Dans une autre charrette, six silhouettes grises se blottissaient. J'avais du
mal à respirer, mon cœur battait à tout rompre et j'étais en proie à des
haut-le-cœur. J'allais vomir. Je savais bien qui était dans ce chariot !
Il approchait lentement en brinquebalant. Un bourreau au masque rouge qui ne
cessait de faire claquer son fouet dans l'air guidait les bœufs qui le
tiraient. La charrette passa devant nous. Je me faufilai entre les gardes et,
comme les autres, agrippai un côté du tombereau comme si je voulais examiner le
visage d'hommes qui allaient mourir. Ils se ressemblaient tous, avec leurs
robes sales, leurs pieds nus, leurs figures qui n'étaient plus que blessures,
contusions, zébrures et ecchymoses, leurs barbes et leurs cheveux
embroussaillés. Ils empestaient la prison, la crasse et la fange dans
lesquelles ils s'étaient morfondus pendant des semaines.
    — Messire, soufflai-je.
    Un des captifs leva la tête et je
plongeai mes yeux dans les yeux éteints d'oncle Réginald. Son nez était
étrangement tordu et enflé ; il avait à la joue droite une meurtrissure
violacée et gonflée.
    — Mon oncle, murmurai-je.
    Il hocha la tête.
    — Mienne est la vengeance,
dit le Seigneur. Souviens-toi, Mathilde : la vengeance est sienne,
siffla-t-il.
    Je sentis la puanteur qui émanait
de son corps puis, avec une force surprenante, il me repoussa comme si j'étais
un bourreau. Je reculai en vacillant. Messire Simon me prit par le bras et
m'écarta. Je regardai les tombereaux s'arrêter au pied du gibet de Montfaucon
dressé, sinistre, au-dessus d'une profonde fosse.

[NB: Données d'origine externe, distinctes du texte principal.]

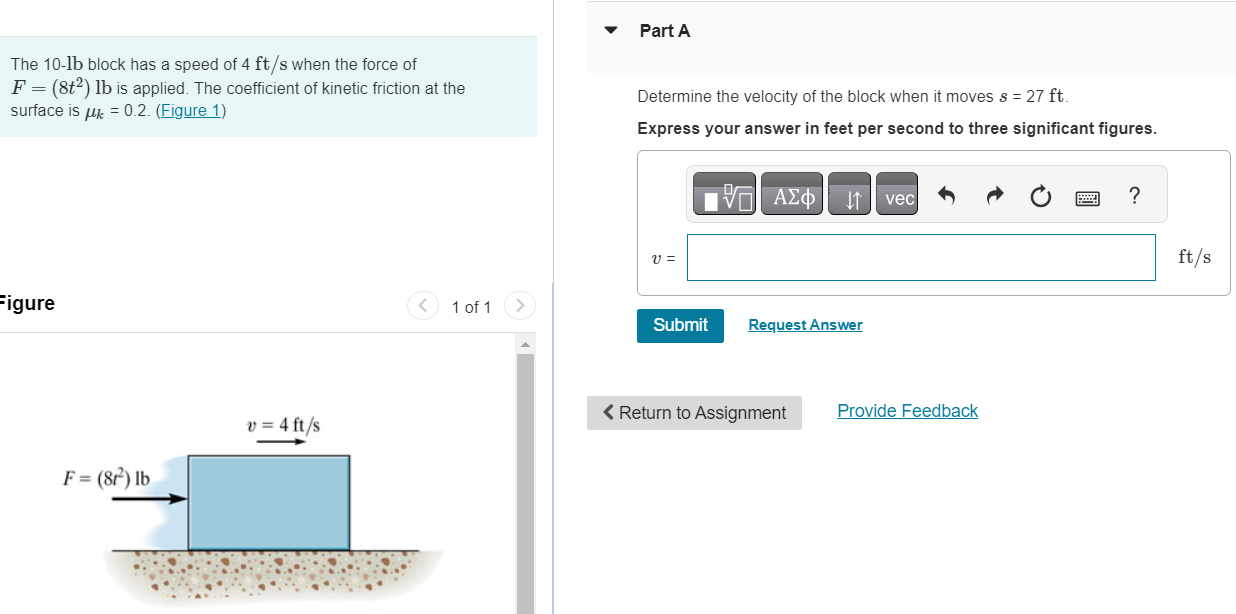Return to Assignment
Screen dimensions: 1236x614
[x=694, y=413]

Les exécuteurs grimpèrent
avec agilité sur les échelles. Ils attachèrent les cordes et laissèrent pendre
les nœuds. Quand ce fut prêt, ils firent descendre les prisonniers sans
ménagement et les contraignirent à monter aux échelles. Puis ils enlevèrent ces
dernières et les corps se balancèrent dans l'air, pendant que les victimes,
étranglées, cherchaient en vain à respirer. J'étais glacée, tout mon sang,
toutes mes humeurs me semblaient avoir gelé. Je ne peux me souvenir comment
mourut mon oncle. Je ne vis que six hommes ballant cette danse macabre *
avant de s'immobiliser, tête penchée, pieds frémissant, au moment où la mort
leur apporta le réconfort de la délivrance.

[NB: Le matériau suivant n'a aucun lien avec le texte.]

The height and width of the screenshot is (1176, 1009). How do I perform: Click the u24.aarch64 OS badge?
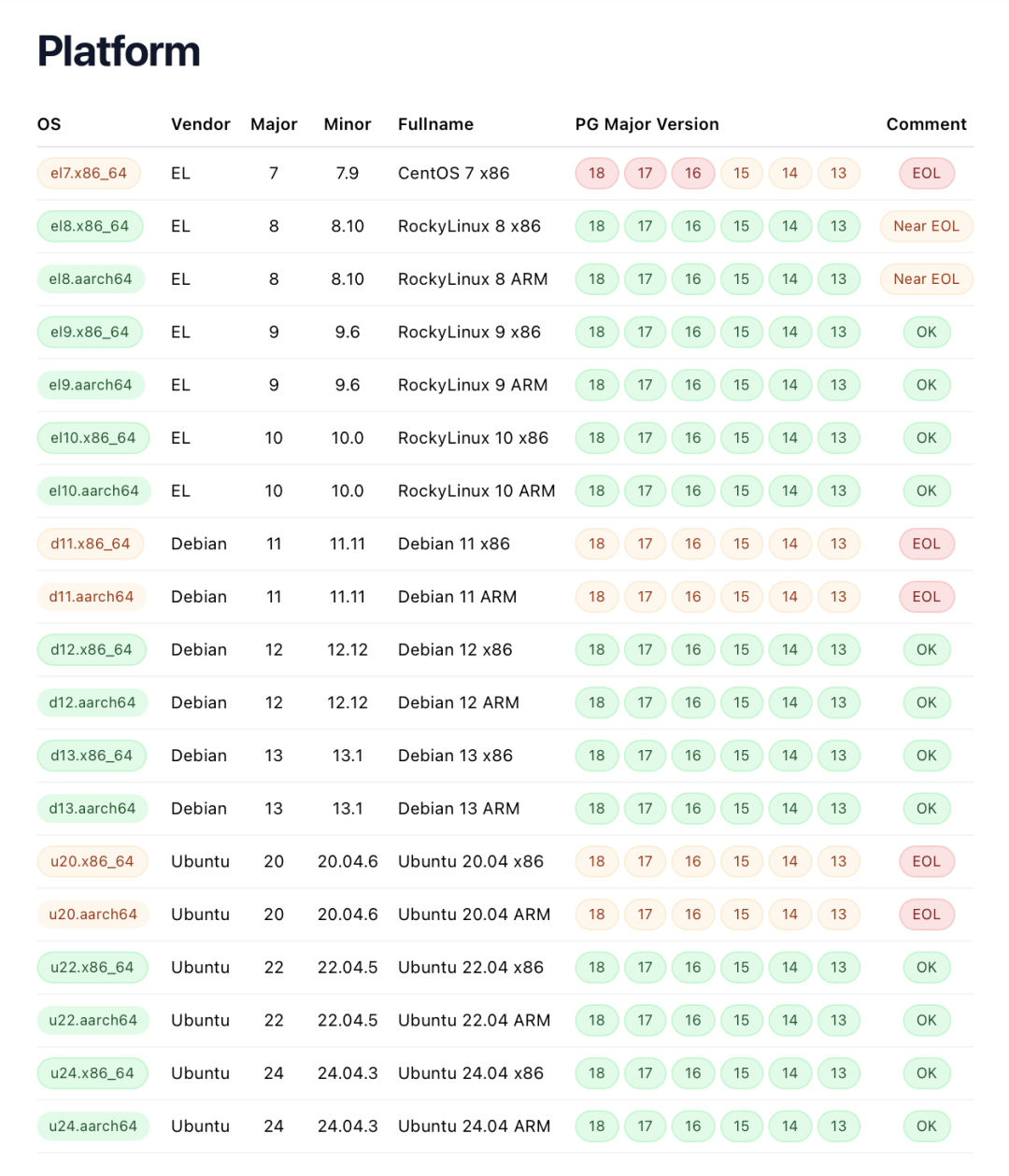93,1126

    Messire Simon m'entraîna et me
poussa devant lui à travers les rues jusqu'à sa demeure. Quand nous fûmes
rendus, il me conduisit dans son confortable solar. Les murs étaient ornés de
tapisseries et de tableaux ; d'épais tapis de Turquie recouvraient le
plancher brillant de cire, et un feu rugissait dans l'âtre. Il me fit asseoir
sur un tabouret, m'apporta une coupe de posset puis, hochant la tête et
grommelant, il prit place près de moi. Je laissai la chaleur m'envahir tout en
m'efforçant de maîtriser la colère qui bouillonnait en moi.
    — Pourquoi ?
interrogeai-je.
    — Je vous l'ai déjà expliqué.
Philippe de France convoite les richesses des templiers. Les chevaliers, quant
à eux, ne l'intéressent pas. Ils sont tous accusés de sorcellerie, de sodomie,
d'idolâtrie et de crimes dont je n'ai même jamais entendu parler !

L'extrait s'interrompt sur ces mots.